Back-transliteration Errors

• Phonological variations exhibited by Gujarati and Bangla when compared to Hindi
• In Bangla, a is frequently pronounced as o.
• In Gujarati, na at the end of a word is sometimes pronounced as nna.
• Here, the model trained on Hindi data fails due to slight phonetic differences between Hindi and other languages.
• Errors in the development set

### Insights/Thoughts on the paper

1. The problem was formulated as a sequence labeling problem. Can it be defined in some other way?
2. The problem becomes trivial if languages present in the document do not share the character set. In the work, the researchers have tackled the non-trivial problem where even though the languages’ original script is different, because of the use of transliteration while code-switching, the script became same.
3. The authors didn’t conduct a lot of feature engineering. They just selected the features proposed in the previous research work and built their systems.
4. The model achieved a decent accuracy with small-sized training data. I think the system should be easily scalable in the production environment for multiple languages.
5. The system should have high throughput, as the classification is built with simple and compute efficient models, and the back-transliteration system is based on the hash function based similarity search.
6. The described process is weakly-supervised:
• Models are trained on two monolingual example texts, thus only learning to classify a word into one of the two languages.
• Any sequential dependencies between words must be learned by the model on its own because of the lack of any particular features which might inform the model about the dependencies.
• The inference is performed on the sequences from a multilingual document.
7. Handling Named Entities (NEs): In the previous paper, authors observed many errors because of the wrong labeling of NEs. However, in the current research, the authors haven’t mentioned this issue. Possible reasons-
• Since Indic names have associated meanings and are a part of the vocabulary, the monolingual training data might contain many of the NEs present in the development set provided by the task organizers.
• The development set provided all the language-specific names (Indian names) may be labeled as Indic language words, and thus, the model also learned this pattern.
• The data may not contain many non-Indic NEs like foreign names and places.
8. The researchers reported the model performance results for each language, making the adopted methodology lucid. It was not the case in the previous paper I reviewed.
9. The authors only covered the three languages which were part of the task. They skipped the discussion of extending the methods for multiple languages where languages might not be similar in pronunciation or not have enough data.
10. Since the shared task description aimed to label the search queries, this methodology is suitable for short-text-like content generated on social media.
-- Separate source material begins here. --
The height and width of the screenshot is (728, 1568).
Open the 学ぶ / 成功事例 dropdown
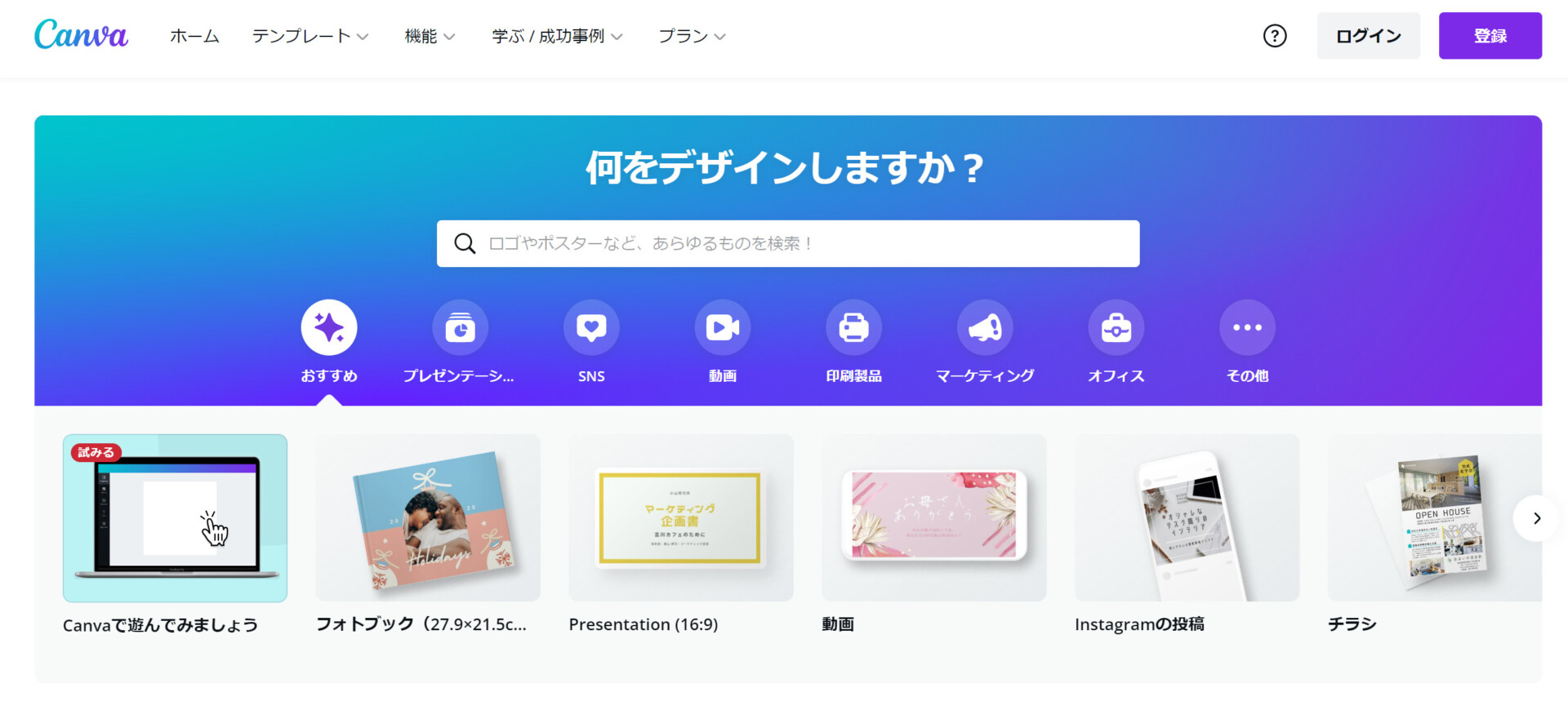[x=558, y=36]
Although language distribution might be different in these queries and social media text, nonetheless, the methods presented here should work, as the models are weakly-supervised, and there is no dependency on the distribution or the context of words. The researchers didn’t discuss and work on challenges like word normalization (misspellings or acronyms) that often pervade search queries and other such sort-form text.
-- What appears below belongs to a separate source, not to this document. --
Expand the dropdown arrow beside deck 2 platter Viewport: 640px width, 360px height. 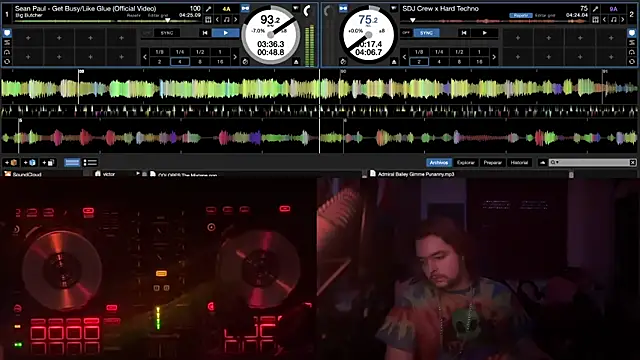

11. Queries (or documents) in the dataset given by the shared task organizers only focused on code-mixed data in Latin script. In the previous paper review, I had my doubts if that method will work properly on the code-mixed text. This work employs that same method, albeit, with a few modifications, it was quite successful in the code-mixed text.
12. The evaluation of the back-transliteration method wasn’t discussed. With the assumption that there is a pronunciation similarity between the languages considered in this work, the process of back-transliteration became a bit easy where Hindi is the base language, and the other two languages are back-transliterated from the Hindi back-transliterations. This process can’t be adopted when other languages vary a lot in pronunciation or vocabulary. We’ll need to create new methods of doing the back-transliteration. The authors reported the errors the MSRI name search back-transliteration system made, but they didn’t discuss how accurate the system was.